The 6th U.S. Circuit Court of Appeals is Demjanjuk’s current legal avenue in his effort not to be deported.

The Cincinnati-based appeals court halted his deportation Tuesday with an emergency order shortly after immigration officers carried him moaning from his home in a wheelchair to start him on his journey to Germany.

He was detained in a holding area of the Cleveland offices of U.S. Immigration and Customs Enforcement but was allowed to return to his suburban Cleveland home a few hours later. The appeals court’s deportation stay remains in effect.

On Thursday, the appeals court said the Department of Justice must provide a copy of the doctor’s report used to determine Demjanjuk is healthy enough to travel. It also asked for the government’s plans for taking Demjanjuk to Germany.

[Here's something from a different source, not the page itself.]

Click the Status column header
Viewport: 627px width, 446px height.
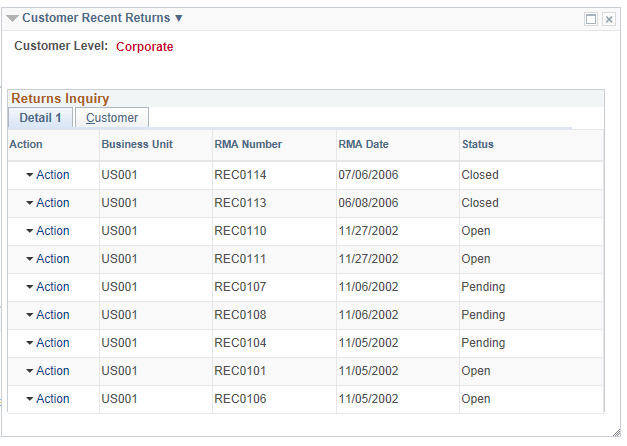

The court wants Demjanjuk’s lawyers to answer the government’s claim that the issue is deportation and that the appeals court lacks jurisdiction. The Department of Justice said it believes the Board of Immigration Appeals, which last week denied Demjanjuk an emergency stay and Thursday denied a request to reopen his case, is the final authority in deportation cases.

An arrest warrant in Germany claims Demjanjuk was an accessory to some 29,000 deaths during World War II at the Sobibor camp in Nazi-occupied Poland.